Walter Ralph JOHNSON Unexpurgating Queer Catullus

Heterosexist bias has distorted our view of Catullus and turned him into a Romantic-Victorian heterosexual.

A half century ago, the construction of a Catullus without any same-sexual repertoire had reached its perfection, and the process by which this purely heterosexual Catullus came into existence was virtually invisible. In the Loeb edition I bought in l953, the poems in question were left untranslated. In this volume and in the erotic code it fabricated, Juventius might seem nothing more than the poet's younger school chum. In the 50's translators were a little less timid in taking notice of the same-sexual themes and images that pervade the collection, but commentators in their Latin editions (e.g. Fordyce) were not much bolder; most teachers simply skipped 'those' poems with no explanation.

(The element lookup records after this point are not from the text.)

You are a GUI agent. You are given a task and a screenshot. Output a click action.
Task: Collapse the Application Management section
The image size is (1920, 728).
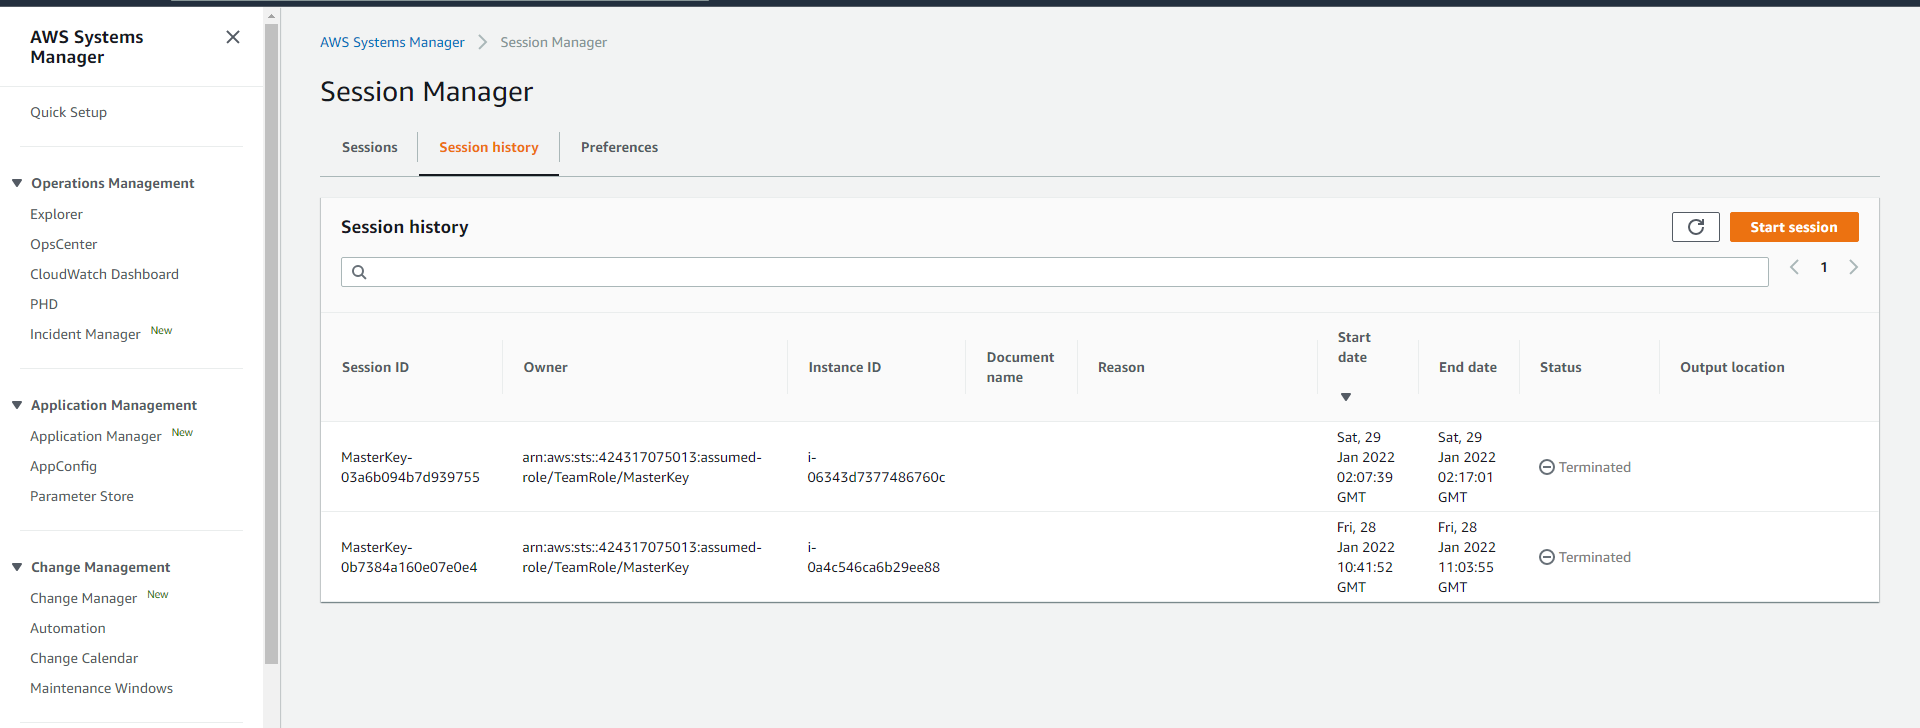(17, 405)
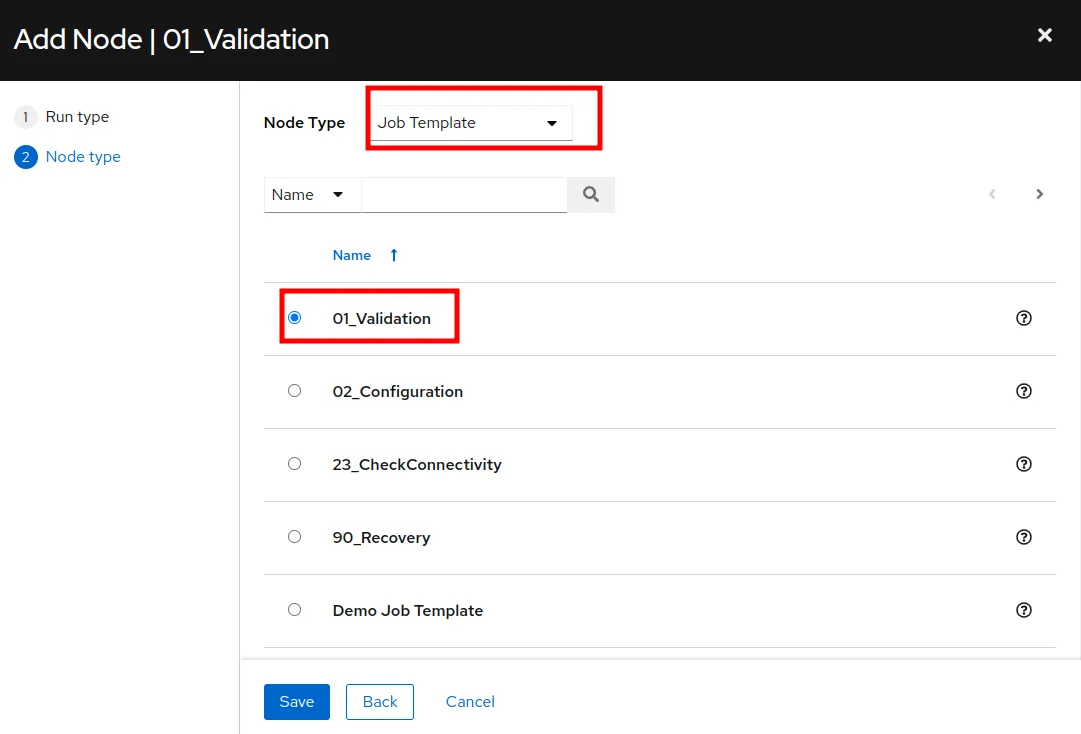1081x734 pixels.
Task: Click inside the search text field
Action: click(463, 195)

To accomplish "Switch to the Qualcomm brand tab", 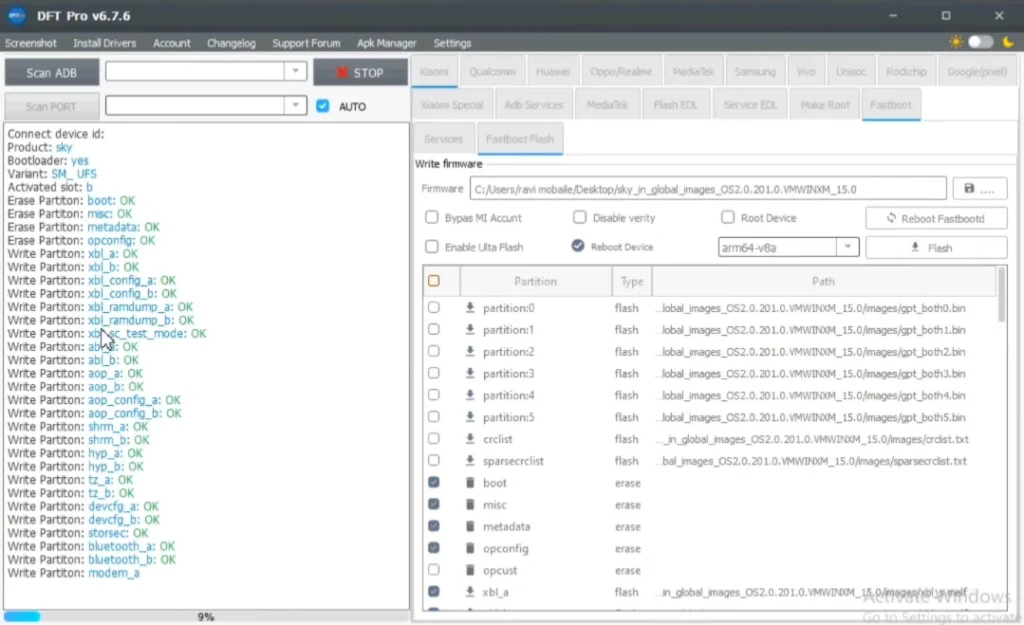I will click(x=492, y=71).
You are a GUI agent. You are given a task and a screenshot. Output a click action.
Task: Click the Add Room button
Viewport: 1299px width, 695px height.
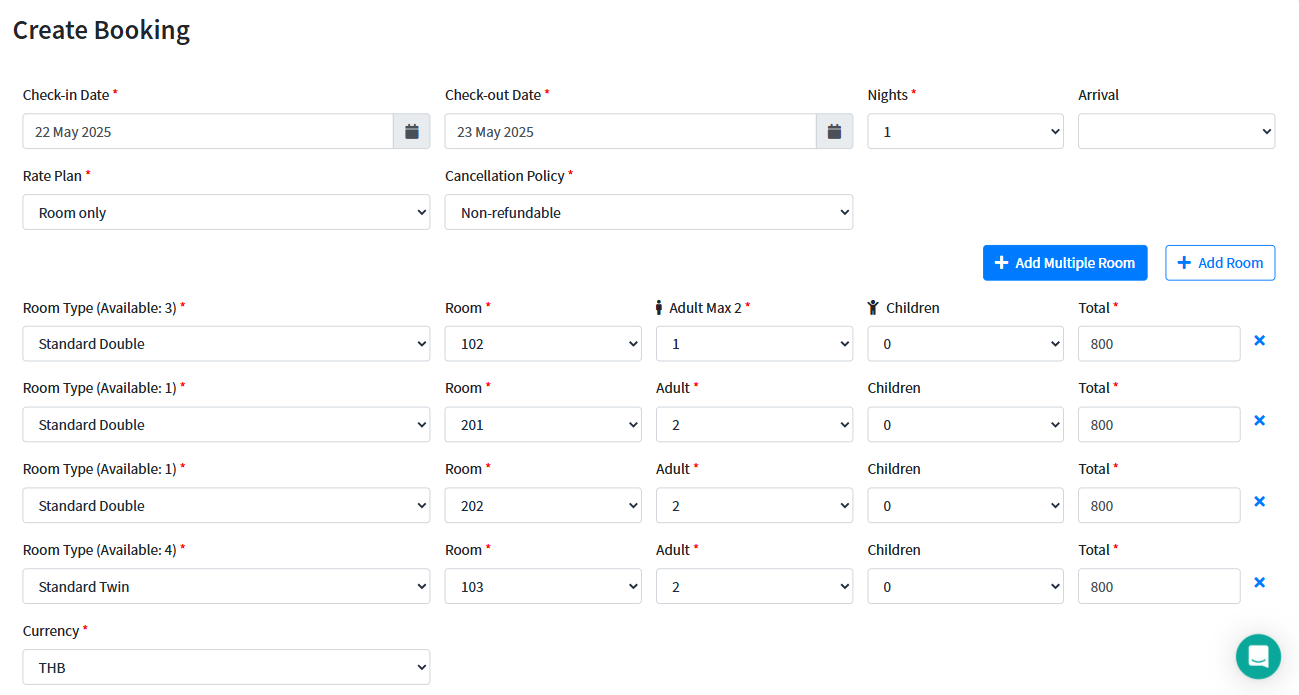click(1219, 263)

The Romantic-Victorian-hetero reading of Catullus (with its erasures of queer Catullus) is part of a larger discourse that, in discouraging non-reproductive sex, validates 'good' eroticism and punishes 'bad' eroticisms--or destroys them by ignoring them.

In l9th and early to middle 20th century classical pedagogy, readings of Catullus (some of which linger with us) affirmed a powerful erotic genius who, though properly punished for his other-sexual excess, provided the canon with vivid celebrations of Love. But his various same-sexual utterances were all but obliterated in the name of a universal and compulsory heterosexuality.